Paul's Heart

My Multipurpose Mask

To look at the picture, and realize that I live in the sunny state of Florida, you could ask yourself what in the world am I doing wearing a ski sleeve?  A perfectly legitimate question as southwestern Florida typically does not see “cold” (by Florida definition, anything below 70 degrees until January and then we wear socks with our flip flops).

In 2020, as I take my daily walks, I normally would be wearing a standard cloth face mask as many people are wearing to protect themselves from Covid19.  But this morning, I woke up to a chilly 48 degrees (it was cold enough without hearing the wind chill was in the 30’s).  My cloth mask was not going to cut it for me this morning.

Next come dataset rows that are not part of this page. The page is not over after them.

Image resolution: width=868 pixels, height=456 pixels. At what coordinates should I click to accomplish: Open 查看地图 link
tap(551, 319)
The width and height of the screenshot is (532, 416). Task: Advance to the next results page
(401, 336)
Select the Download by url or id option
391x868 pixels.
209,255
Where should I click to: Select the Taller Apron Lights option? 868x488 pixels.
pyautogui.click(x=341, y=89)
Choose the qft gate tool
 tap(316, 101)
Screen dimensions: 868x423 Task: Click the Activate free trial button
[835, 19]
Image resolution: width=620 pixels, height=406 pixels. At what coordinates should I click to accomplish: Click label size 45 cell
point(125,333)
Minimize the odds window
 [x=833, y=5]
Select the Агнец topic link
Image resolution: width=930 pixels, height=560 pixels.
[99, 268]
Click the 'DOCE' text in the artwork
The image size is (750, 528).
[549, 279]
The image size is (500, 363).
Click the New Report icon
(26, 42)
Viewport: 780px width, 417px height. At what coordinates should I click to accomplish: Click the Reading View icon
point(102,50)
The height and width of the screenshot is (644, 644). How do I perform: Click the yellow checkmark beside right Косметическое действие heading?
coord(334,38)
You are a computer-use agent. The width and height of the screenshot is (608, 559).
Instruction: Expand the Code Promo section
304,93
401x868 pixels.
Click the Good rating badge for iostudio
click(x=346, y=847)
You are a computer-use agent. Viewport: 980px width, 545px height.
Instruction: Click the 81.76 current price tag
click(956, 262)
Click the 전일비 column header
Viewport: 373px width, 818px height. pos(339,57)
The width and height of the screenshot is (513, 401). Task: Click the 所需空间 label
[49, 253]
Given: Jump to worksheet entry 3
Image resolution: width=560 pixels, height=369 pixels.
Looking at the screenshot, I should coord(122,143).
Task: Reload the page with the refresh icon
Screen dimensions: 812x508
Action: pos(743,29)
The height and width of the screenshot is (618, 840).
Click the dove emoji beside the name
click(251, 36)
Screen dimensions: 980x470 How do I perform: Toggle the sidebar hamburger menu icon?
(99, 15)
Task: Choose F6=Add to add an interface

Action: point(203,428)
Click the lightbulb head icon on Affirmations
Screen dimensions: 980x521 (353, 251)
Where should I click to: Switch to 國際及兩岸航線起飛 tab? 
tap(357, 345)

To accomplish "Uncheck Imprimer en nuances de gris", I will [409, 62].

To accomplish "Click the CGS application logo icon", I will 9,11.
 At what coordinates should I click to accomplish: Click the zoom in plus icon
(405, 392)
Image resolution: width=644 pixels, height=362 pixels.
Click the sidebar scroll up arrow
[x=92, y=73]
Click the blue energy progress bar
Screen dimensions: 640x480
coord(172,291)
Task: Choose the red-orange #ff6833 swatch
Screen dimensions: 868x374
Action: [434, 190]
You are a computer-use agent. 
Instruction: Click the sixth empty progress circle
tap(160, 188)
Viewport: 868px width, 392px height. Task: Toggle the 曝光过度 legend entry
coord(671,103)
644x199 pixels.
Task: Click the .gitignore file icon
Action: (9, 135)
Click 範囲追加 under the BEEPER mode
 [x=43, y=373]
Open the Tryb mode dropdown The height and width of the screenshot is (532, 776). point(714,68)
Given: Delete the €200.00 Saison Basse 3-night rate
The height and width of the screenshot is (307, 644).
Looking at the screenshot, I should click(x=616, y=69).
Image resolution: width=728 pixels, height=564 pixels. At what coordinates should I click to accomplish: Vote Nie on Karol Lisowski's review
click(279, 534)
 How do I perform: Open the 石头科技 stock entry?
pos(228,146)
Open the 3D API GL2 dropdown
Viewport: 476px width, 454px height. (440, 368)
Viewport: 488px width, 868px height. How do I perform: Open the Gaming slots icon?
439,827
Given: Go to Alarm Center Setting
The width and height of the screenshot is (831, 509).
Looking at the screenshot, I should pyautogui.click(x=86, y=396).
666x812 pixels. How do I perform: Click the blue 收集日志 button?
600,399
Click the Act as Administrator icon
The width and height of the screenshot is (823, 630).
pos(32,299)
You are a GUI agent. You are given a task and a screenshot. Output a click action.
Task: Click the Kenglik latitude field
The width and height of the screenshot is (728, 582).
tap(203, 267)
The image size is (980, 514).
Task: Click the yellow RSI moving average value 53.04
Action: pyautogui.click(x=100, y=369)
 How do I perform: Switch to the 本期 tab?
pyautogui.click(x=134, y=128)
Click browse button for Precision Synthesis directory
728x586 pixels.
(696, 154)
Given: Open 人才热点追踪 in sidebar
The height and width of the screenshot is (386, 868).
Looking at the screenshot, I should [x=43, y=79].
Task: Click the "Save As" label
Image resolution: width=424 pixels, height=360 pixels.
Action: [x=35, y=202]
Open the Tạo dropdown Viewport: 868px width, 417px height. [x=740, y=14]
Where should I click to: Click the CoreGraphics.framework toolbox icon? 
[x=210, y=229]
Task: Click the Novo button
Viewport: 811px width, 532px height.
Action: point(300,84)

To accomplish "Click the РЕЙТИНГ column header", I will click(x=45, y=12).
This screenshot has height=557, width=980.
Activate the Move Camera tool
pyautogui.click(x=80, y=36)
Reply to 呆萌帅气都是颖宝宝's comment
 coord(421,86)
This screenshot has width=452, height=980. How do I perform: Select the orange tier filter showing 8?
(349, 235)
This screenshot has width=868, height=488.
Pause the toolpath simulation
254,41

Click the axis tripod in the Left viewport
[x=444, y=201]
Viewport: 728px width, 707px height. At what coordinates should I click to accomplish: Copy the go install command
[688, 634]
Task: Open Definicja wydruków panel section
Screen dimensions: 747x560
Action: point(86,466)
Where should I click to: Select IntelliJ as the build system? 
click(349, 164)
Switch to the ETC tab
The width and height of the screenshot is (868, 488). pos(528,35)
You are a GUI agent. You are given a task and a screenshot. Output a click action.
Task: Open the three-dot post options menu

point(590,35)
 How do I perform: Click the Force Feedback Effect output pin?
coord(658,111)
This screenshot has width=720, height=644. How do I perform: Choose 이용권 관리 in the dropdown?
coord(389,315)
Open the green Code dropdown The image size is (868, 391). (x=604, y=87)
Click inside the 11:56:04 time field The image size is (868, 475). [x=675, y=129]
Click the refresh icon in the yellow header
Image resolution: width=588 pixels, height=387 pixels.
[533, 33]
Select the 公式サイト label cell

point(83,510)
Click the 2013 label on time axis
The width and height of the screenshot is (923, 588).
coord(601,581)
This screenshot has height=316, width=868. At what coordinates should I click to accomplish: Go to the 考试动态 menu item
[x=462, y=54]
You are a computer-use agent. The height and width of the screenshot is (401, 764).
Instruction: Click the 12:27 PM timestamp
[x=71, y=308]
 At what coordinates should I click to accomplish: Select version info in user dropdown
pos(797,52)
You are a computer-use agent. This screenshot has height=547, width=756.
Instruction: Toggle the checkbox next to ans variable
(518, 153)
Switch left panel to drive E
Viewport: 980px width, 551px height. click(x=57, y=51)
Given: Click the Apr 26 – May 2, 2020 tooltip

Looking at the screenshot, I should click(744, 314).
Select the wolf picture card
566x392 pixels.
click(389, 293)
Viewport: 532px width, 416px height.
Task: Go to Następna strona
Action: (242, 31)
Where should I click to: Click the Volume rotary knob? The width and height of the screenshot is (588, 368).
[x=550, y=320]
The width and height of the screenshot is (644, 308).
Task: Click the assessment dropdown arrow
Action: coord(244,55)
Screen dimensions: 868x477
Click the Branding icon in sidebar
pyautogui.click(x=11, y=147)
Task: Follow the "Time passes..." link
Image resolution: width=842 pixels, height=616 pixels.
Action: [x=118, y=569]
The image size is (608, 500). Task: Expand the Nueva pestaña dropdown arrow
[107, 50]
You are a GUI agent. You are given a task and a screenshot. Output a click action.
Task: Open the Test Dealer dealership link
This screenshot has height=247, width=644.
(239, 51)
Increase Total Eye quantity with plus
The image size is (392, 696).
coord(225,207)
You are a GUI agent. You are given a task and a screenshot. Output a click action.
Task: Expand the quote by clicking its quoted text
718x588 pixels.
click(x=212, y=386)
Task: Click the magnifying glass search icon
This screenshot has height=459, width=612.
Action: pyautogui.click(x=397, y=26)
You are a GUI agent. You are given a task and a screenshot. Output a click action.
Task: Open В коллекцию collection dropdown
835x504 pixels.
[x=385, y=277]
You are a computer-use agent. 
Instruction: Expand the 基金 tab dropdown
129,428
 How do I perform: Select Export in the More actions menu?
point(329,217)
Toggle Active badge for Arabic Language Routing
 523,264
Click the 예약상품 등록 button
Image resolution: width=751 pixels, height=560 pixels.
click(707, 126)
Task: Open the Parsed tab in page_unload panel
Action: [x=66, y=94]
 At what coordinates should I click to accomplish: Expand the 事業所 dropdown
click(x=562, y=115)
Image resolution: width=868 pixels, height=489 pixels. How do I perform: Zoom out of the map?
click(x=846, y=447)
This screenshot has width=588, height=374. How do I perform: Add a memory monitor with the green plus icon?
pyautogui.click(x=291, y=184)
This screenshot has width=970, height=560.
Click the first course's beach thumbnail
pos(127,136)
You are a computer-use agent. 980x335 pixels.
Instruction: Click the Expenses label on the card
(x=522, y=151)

My green ski sleeve came in handy decades ago on the many mountains I got to ski when I was able to.  Living in the northeast of the US most of my life, it also helped a lot when it came to the frigid temperatures of winter.

But as the close of the first decade of the new century approached, a condition that had been developing over the years, courtesy of side effects from cancer treatments for Hodgkin’s Lymphoma.  It is kind of difficult to describe, as it is more of an onset, more than an “attack.”  The condition feels similar to an asthma attack, yet does not respond to asthma medication.  The duration lasted depending on the weather conditions and it did not matter hot or cold.  Recovery was even determined by the climate, indoor and outdoor.

Caused by damage resulting from radiation therapy and the drug Bleomycin in my chemo cocktail, I have several diagnosed issues with my lungs.  I have something called radiation fibrosis, restrictive lung disease (currently at 76% capacity – my lower left lung lobe is no longer functional or “dead”), and I have several unidentified spots on both lungs, being watched for potential development into lung cancer.

High humidity, cool windy air, and cold temperatures all produce the same effect with my lungs, almost a “hardening” or loss of flexibility, making it difficult to breath, often resulting in me taking rapid short breaths as I struggle for air.  The only thing that helps me resolve this, is getting into a climate controlled environment, either air conditioned (if dealing with heat and humidity), or at least a comfortable low 70’s internal temperature.  Once inside, I must sit, and slow my breathing down, allowing the comfortable internal air to get into my lungs.

How long these episodes would last would depend.  From my house to the car, it was not a problem.  But from the ten minute walk from the parking garage to the building that I worked in, was problematic.  There were other contributing factors as well, such as stress load, if I was starting my day off in a bad way, that would also impact my breathing.  Once inside, it would take anywhere between 30-45 minutes, though there were at least a handful of episodes that lasted over an hour.

Complete pulmonary function testing and imaging only confirmed that I do have limited lung capacity and functionality.  These episodes are not fun, and definitely not convenient, especially when you have a timeline you have to meet.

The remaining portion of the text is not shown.